By: Mark Smulian
Angola should reform its education system to give students better value and match what is taught to the needs of the labour market, an African Development Bank report has said.
Higher education costs were “exorbitantly high and a burden on students who are not receiving the services that they pay for”, the bank said.
The study found demand for higher education had resulted in the growth of private institutions that were often unregulated and of poor quality, with the number of higher education students entering the system having increased 28-fold in the last 15 years.
Angola needed comprehensive and coordinated action to reform its education system to respond to national development challenges, and economic diversification, the bank said.
It stressed the importance of teaching science, technology, engineering and mathematics at secondary school level but said the lack of examinations on leaving secondary education made it difficult for universities to assess the entry level of students.

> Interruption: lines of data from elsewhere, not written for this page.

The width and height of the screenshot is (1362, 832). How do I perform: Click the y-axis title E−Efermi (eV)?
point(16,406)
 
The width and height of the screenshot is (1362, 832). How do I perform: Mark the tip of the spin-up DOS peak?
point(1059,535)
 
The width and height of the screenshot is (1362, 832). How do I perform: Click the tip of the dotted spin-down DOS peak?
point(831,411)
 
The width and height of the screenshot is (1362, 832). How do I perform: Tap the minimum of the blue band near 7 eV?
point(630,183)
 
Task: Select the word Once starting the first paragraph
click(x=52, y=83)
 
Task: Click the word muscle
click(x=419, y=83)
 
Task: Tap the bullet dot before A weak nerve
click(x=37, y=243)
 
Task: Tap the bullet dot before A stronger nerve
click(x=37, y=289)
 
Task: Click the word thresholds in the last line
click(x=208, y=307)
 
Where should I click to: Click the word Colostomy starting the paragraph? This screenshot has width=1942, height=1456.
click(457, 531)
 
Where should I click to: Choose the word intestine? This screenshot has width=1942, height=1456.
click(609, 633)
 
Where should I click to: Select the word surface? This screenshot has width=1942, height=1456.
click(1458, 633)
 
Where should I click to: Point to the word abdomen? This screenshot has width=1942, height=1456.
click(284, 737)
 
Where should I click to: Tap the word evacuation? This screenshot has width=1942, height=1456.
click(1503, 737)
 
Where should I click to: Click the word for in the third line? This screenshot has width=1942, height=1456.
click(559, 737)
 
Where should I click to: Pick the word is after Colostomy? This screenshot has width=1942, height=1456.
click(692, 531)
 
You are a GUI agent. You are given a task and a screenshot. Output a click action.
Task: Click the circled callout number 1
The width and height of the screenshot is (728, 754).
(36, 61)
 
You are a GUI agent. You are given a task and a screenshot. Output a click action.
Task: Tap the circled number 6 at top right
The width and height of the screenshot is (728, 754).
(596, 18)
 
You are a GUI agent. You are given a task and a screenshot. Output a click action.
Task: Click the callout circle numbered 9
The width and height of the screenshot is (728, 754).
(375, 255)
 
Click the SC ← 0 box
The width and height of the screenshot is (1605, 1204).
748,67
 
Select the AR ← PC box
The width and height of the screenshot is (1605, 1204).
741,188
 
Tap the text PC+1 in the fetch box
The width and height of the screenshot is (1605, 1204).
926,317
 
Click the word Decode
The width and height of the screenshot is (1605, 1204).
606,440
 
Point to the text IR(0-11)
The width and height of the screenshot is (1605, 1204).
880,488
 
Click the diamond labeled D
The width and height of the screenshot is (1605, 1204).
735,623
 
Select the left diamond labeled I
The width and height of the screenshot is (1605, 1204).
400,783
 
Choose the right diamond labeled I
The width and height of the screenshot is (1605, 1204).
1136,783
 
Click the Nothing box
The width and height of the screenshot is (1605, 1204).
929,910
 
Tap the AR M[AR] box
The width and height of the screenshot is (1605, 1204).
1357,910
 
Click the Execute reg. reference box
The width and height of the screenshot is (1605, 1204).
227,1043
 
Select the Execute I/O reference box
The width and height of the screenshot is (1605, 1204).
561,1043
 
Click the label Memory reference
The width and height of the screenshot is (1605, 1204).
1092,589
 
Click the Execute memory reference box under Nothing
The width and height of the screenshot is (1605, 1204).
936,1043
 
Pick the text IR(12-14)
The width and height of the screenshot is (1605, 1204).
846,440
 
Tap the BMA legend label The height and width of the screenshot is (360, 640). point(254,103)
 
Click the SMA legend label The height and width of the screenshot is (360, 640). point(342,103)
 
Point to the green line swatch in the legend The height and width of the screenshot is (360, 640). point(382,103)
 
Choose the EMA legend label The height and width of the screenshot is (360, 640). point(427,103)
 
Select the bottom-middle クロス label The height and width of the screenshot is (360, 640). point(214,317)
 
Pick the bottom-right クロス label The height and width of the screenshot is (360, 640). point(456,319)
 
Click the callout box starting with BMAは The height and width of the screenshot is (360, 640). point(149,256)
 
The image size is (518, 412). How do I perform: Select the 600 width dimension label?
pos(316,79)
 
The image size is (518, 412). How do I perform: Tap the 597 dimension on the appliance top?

At university level there was very little research conducted and while the emphasis was on teaching, universities “still use outdated pedagogical models such as delivering lectures to large amphitheatres of students, [while] group work that stimulates creativity, critical thinking, and teaches team building skills are rare − if not non-existent,” the report said.
Teachers often lacked required qualifications and were insufficiently trained, while lecturers who teach bachelor degree courses were often themselves only qualified at this level.
Training courses were found to be limited and often disconnected from labour market needs.
Students lacked mathematical skills and so were unable to enter scientific education and opted instead for social sciences, law or business management “which is less expensive and easier to set up by private institutions compared to scientific institutions [and] has created a gap between the demand and supply of skills”.